Der Wechsel von Anstellung zu Selbständigkeit war nicht unbedingt bewusst; es habe sich der Umstände halber einfach so ergeben. Das Risiko, ohne Kunden dazustehen, bleibe plusminus gleich – aber die Verantwortung steige. “Selbständig arbeitest du statt acht Stunden zwölf.”

Home Office sei kein grosses Thema, da man hier oft mit vertraulichen Daten arbeite. Ausserdem sei der konstante Austausch, der im Atelier stattfinde, unglaublich wertvoll.

Bezüglich Kundschaft wähnt sich Thorsten im Glück. Er habe viele langjährige Rapporte sichern können und werde auch gerne mal von bestehenden Kunden weiterempfohlen. Hilfreich seien auch der Austausch auf fachspezifischen Veranstaltungen und eine Teamplayer-Mentalität bezüglich interdisziplinärer Kollaborationen.

Die Pixelmolkerei ist international tätig.
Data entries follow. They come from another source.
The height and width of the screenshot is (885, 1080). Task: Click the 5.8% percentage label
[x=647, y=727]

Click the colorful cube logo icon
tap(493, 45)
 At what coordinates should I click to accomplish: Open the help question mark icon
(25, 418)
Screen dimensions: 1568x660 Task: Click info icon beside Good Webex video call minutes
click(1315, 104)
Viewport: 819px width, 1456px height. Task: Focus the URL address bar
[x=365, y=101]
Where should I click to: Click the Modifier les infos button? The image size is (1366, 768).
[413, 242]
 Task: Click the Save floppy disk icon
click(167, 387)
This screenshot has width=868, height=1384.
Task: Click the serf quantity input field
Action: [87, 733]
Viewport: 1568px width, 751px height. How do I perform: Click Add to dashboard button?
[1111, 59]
Dadurch müsse man auch mit internationaler Konkurrenz kämpfen. Die globale Kommunikation sei aber ein Mehraufwand, der sich lohne.

Ich erinnere mich an die Postkarte zurück. Meine Frage, ob seine Arbeit im Gegenzug auch so wertgeschätzt wird, bejaht Thorsten geruhsam.

“Grundsätzlich ja, aber viel wichtiger: du musst wissen, was deine Arbeit wert ist.”

Andererseits: “Wüssten die Kunden, was es braucht, um zu diesem Produkt zu kommen, könnten sie es ja selber.”

Ich frage Thorsten, ob er eher ein Produkt oder eine Dienstleistung anbietet.

Er habe sich schon immer als Dienstleister gesehen, beschwichtigt er. Er erklärt: Ein Künstler macht Kunst und der Endpreis wird von den Interessenten genannt. Ein Schreiner beispielsweise setzt den Preis seiner Arbeit hingegen selbst und nimmt Aufträge entgegen.

Zum Abschluss frage ich Thorsten und Laraine, wie es denn sei, mit dem Ehepartner zu arbeiten. Nonchalant bekomme ich unabhängig zweimal dieselbe Antwort: Arbeit und Privatleben seien klar getrennt, und solange die Kommunikation und das Vertrauen da seien, gäbe es absolut keine Nachteile.

Und weshalb der Name Pixelmolkerei?

“Das war eine Bieridee. Aber es kommt international gut an, trotz – oder gerade wegen – der Verspieltheit.

Wir können dahinter stehen, und das ist das Wichtigste.”